According to Dr. Michael Roizen U.S. Presidents may be aging twice as fast as the rest of us while they occupy the Oval Office. Roizen, chairman of the Wellness Institute at the esteemed Cleveland Clinic, is the developer of RealAge, whose premise is that one’s calendar age isn’t necessarily in sync with the actual wear and tear on the body.
Roizen told CNN that “The typical person who lives one year ages one year. The typical President ages two years for every year they are in office.” In August, when Obama celebrated his 50th birthday, CBS News repeated the claim that “presidents undergo a process of accelerated aging while in office,” citing the CNN report. Commentators dwelled on the gray hair above Obama’s temples, the deepening creases around his mouth and the bags under his eyes that seemed to betray the weariness in one of the most stressful jobs on earth.

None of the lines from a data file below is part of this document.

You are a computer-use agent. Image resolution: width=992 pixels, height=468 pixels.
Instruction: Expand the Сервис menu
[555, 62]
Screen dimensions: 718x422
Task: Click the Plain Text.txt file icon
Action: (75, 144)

This hypothesis was taken up by S. Jay Olshansky, a sociologist at the University of Illinois at Chicago’s School of Public Health. He looked at the age of each U.S. president when he was inaugurated, along with his age at death if he died of natural causes. He excluded Presidents who were killed in office. Based on the age at inauguration, Olshansky used life tables from the Social Security Administration to calculate each president’s remaining life expectancy. But he modified that life expectancy by subtracting two days of remaining life for each day in the White House. For presidents who served during the 1700s and 1800s, he used life tables from the French Human Mortality Database, since there were no U.S. records at that time.
Of the 34 presidents who died of natural causes, 23 lived longer than his modified life expectancy. Olshansky calculated that for these presidents, their average estimated age at death was 67.0 years, but in real life they lived to an average age of 78.0 years. For the 11 presidents who died before reaching their estimated life expectancy (which was 67.8 years, on average), their average age at actual death was 62.1 years. Among American presidents, some have been exceptionally long-lived. Four of them survived into their nineties. Gerald Ford was 93.5 when he died; Reagan 93.3; John Adams 90.7; and Herbert Hoover, 90.2. His results were published Tuesday in the Journal of the American Medical Assn.
Olshansky concluded that U.S. presidents lived longer than expected in about two-thirds of cases. He added, “all living presidents have either already exceeded the estimated life span of all U.S. men at their age of inauguration or are likely to do so.”
Olshansky gave two explanations for his findings. He said in order to live long enough to become president, all of the men in the study had already survived “the most perilous early years of life.” Also all but 10 of the presidents had three other things going for them – a college education, wealth and access to the best medical care at the time. Studies have linked these three factors to longevity.
“The graying of hair and wrinkling of skin seen in presidents while in office are normal elements of human aging,” Orshansky wrote. “Even if these signs of aging did appear at a faster rate for presidents, this study shows that this does not mean that their lives are shortened.”